O presidente da Associação Brasileira das Empresas Estaduais de Saneamento (Aesbe), Roberto Tavares, diz que o setor pede por modernização no marco regulatório há seis anos, mas é contra destruir o que existe, para construir algo incerto, sem a devida discussão. Para ele, não é preciso acabar com os contratos de programa para estimular investimentos privados.

“Temos a responsabilidade de atender 4 mil municípios, mais de 70% da população urbana brasileira. Se mudar e não der certo, como ficam essas pessoas. As maiores parcerias com o setor privado não vem dos 1,5 mil municípios que não têm nenhuma relação com as empresas estaduais. Não estão ali”, afirma.

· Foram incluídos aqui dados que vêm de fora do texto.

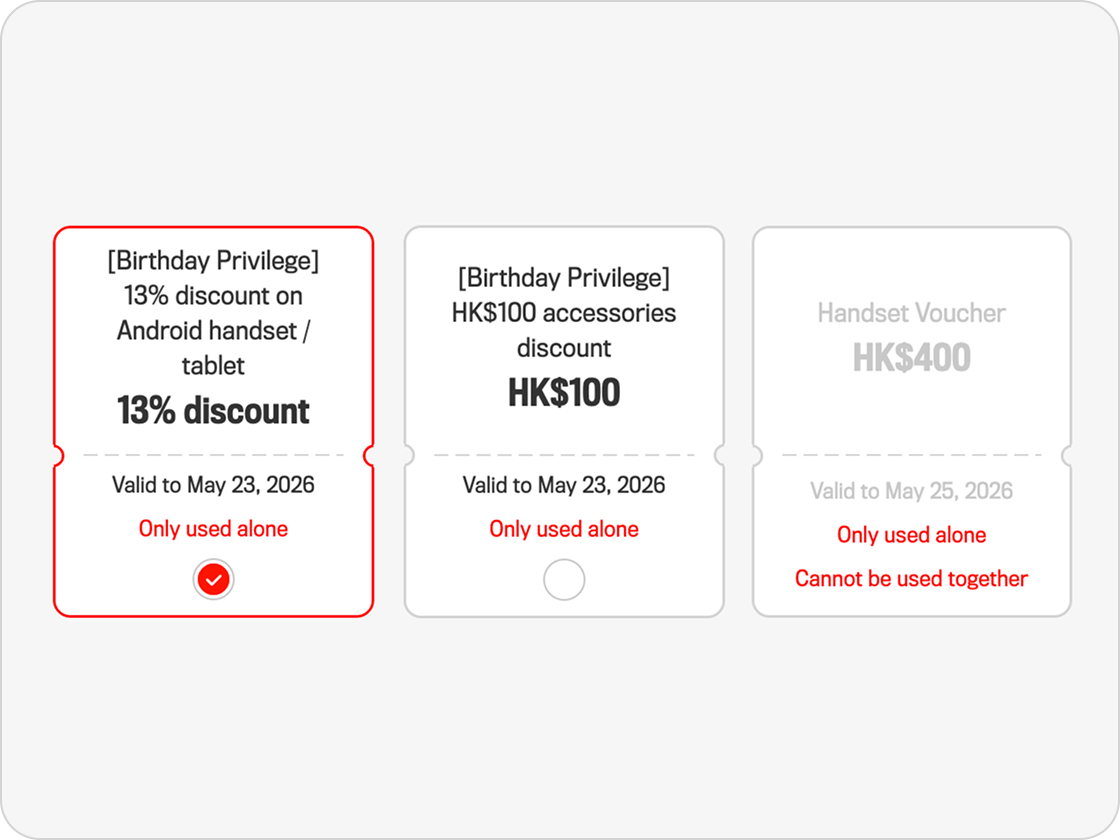Click "Valid to May 25, 2026" text
This screenshot has width=1120, height=840.
click(911, 491)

Um estudo da ONG Trata Brasil, em parceria com a Associação Brasileira das Concessionárias Privadas de Serviços Públicos de Água e Esgoto (Abcon) mostra os ganhos econômicos e sociais gerados pela expansão dos serviços de água e esgoto e aponta perdas de até R$ 1,2 trilhão com a ausência da expansão dos serviços.

Mercado tem apetite


Uma vez destravado o nó regulatório do saneamento que afasta investidores, o mercado deve mostrar que há apetite para investir no setor. Especialistas garantem que há interessados entre empresas estrangeiras, fundos de investimentos e operadores nacionais. No entanto, o debate ainda não está maduro o suficiente e o principal entrave diz respeito ao problema federativo do Brasil. Isso porque, no que diz respeito à água e esgoto, as decisões envolvem 5.570 municípios.


Para o especialista em direito administrativo e regulatório do escritório Souto Correa Daniel Vila-Nova, a pauta saneamento ainda vai se renovar por um bom período. “A competência sobre o setor é municipal. Mas a região metropolitana, por exemplo, é instituída pelos estados. Então, sem uma solução federativa não se consegue avançar”, avalia.

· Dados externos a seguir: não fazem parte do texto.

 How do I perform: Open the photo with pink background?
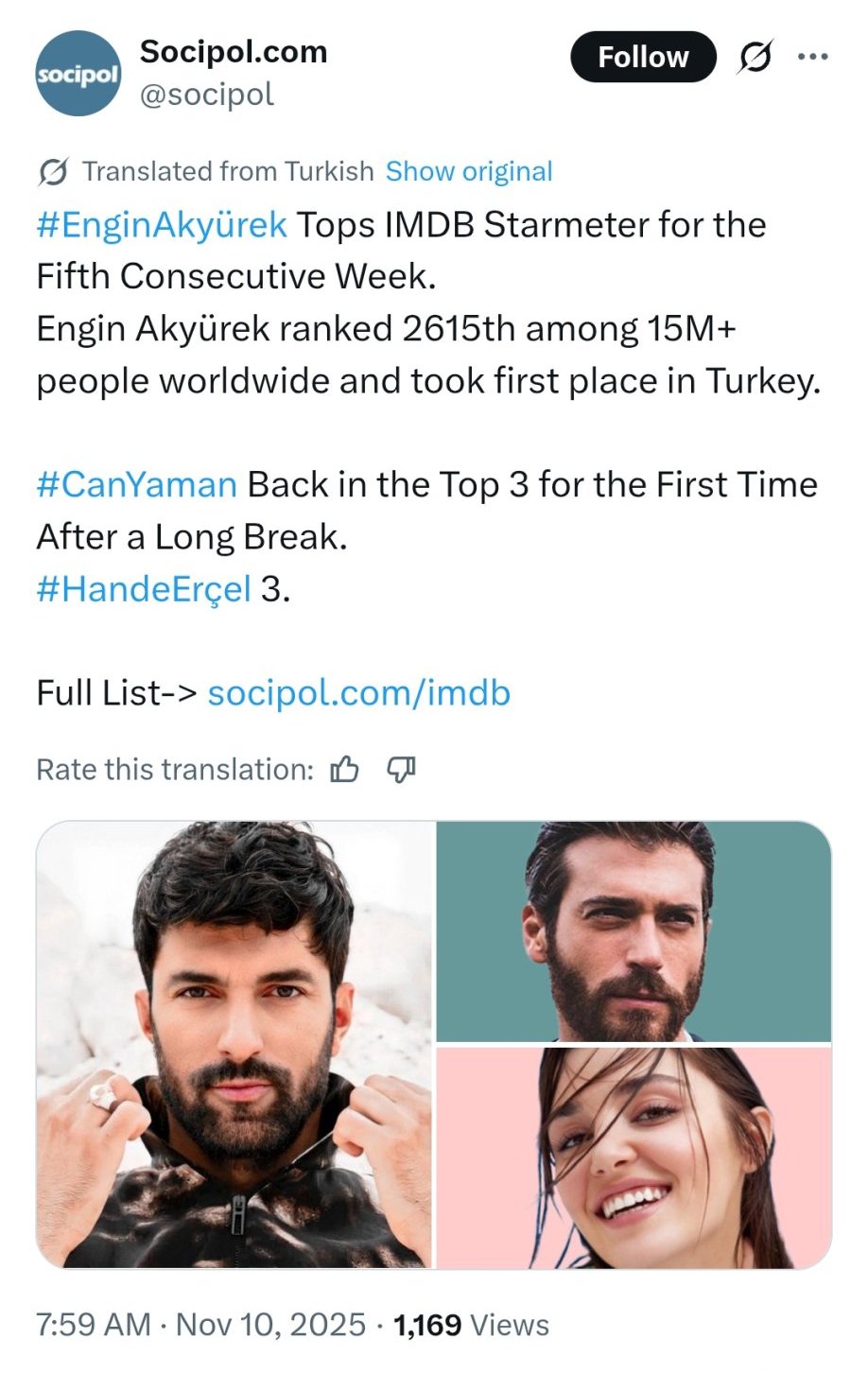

Vila-Nova acredita que o modelo ainda é vacilante. “As propostas apresentam as ferramentas, mas o momento é de se desenhar uma cooperação federativa para dar confiança ao mercado. O setor privado teme entrar num setor sem saber de qual ente é a competência regulatória”, explica. O advogado exemplifica, comparando dois modelos: São Paulo e Rio de Janeiro. “Existem arranjos muito bons, como é o caso da Sabesp, que faz contrato de locação de ativos por meio do qual a iniciativa privada entra como investidora. Agora, no caso do Rio de Janeiro, o Supremo Tribunal Federal invalidou o modelo”, diz.

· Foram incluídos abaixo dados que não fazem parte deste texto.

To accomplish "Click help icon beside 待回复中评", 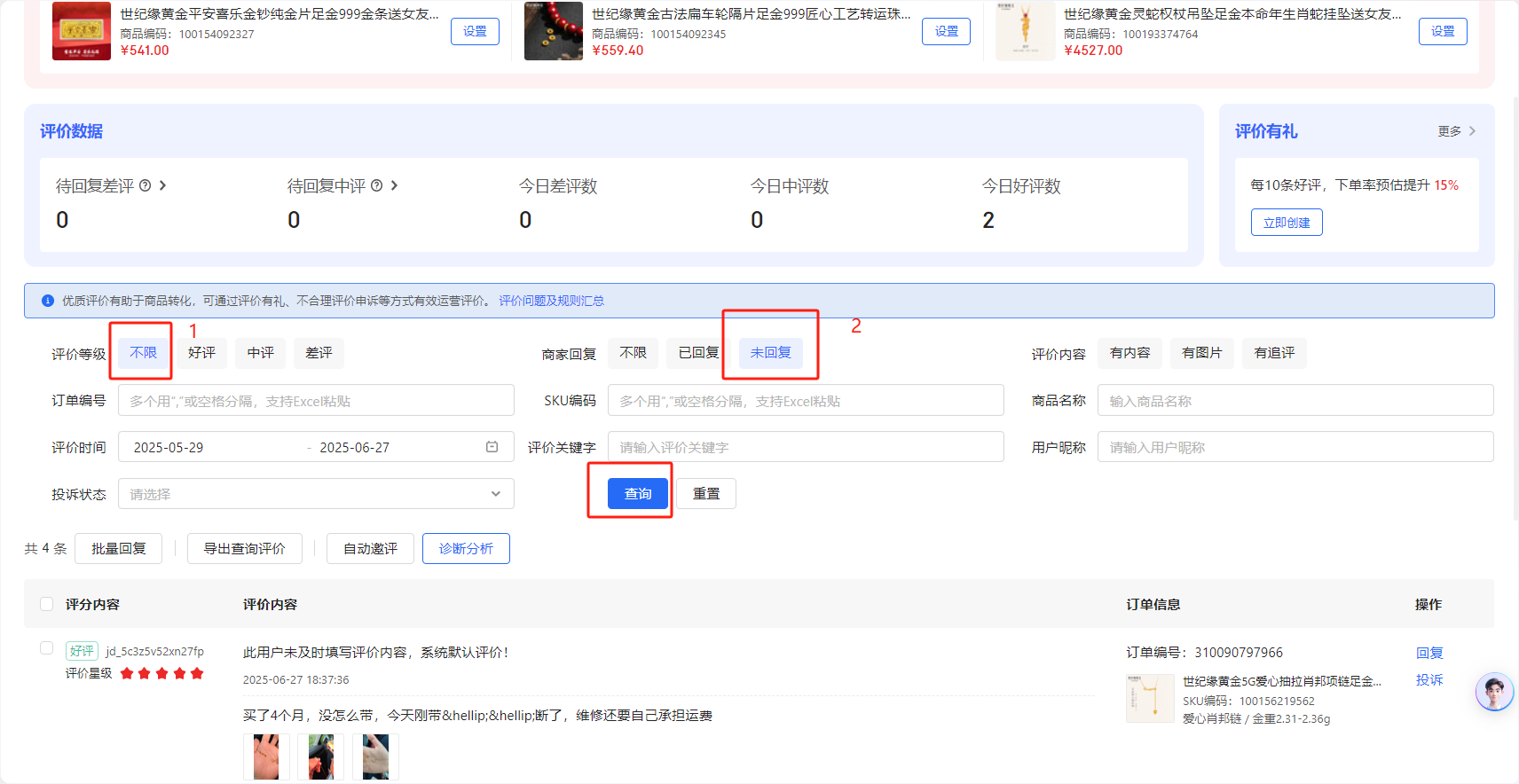I will coord(377,185).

No entender de Miguel Neto, sócio do Miguel Neto Advogados, a única saída para retomada das obras de saneamento é a flexibilização do marco regulatório para entrada do setor privado. “Estados e municípios estão sem dinheiro. Além disso, as obras são enterradas e, politicamente, não têm visibilidade. Tanto que a prioridade dos governos nunca foi essa. Tem que passar para o setor privado, senão nunca vamos sair do lugar”, opina.

Neto lembra que a competência da água é municipal, mas muitas cidades fazem contratos ou parcerias público privadas (PPPs). “A questão é que o Judiciário, em algumas cidades, entende que água é bem vital, e obriga a religação mesmo que o cidadão não pague a conta. Isso desestimula investimento privado. Agora, com certeza, é um negócio com demanda. Há interesse, mas o marco regulatório precisa entrar na agenda das prioridades”, resume.
 

Investimento em queda

O investimento em saneamento, setor mais atrasado da infraestrutura brasileira, encolheu nos últimos anos. Dados da Confederação Nacional da Indústria (CNI) mostram queda de 7,8% nos aportes em 2017 na comparação com o ano anterior. Foram desembolsados R$ 10,9 bilhões em saneamento, menor valor investido nesta década e patamar 50,5% inferior à média de R$ 21,6 bilhões necessários para o Brasil universalizar os serviços até 2033, conforme meta prevista pelo Plano Nacional de Saneamento Básico (Plansab). O quadro é ainda mais preocupante quando se observa a lenta evolução dos indicadores de abastecimento de água e coleta de esgoto. O acesso à água encanada está estagnado nos últimos três anos. O índice passou de 83%, em 2015, para 83,5%, em 2017. Já em relação às redes de esgoto, a coleta passou de 50,3% para 52,4% no mesmo período.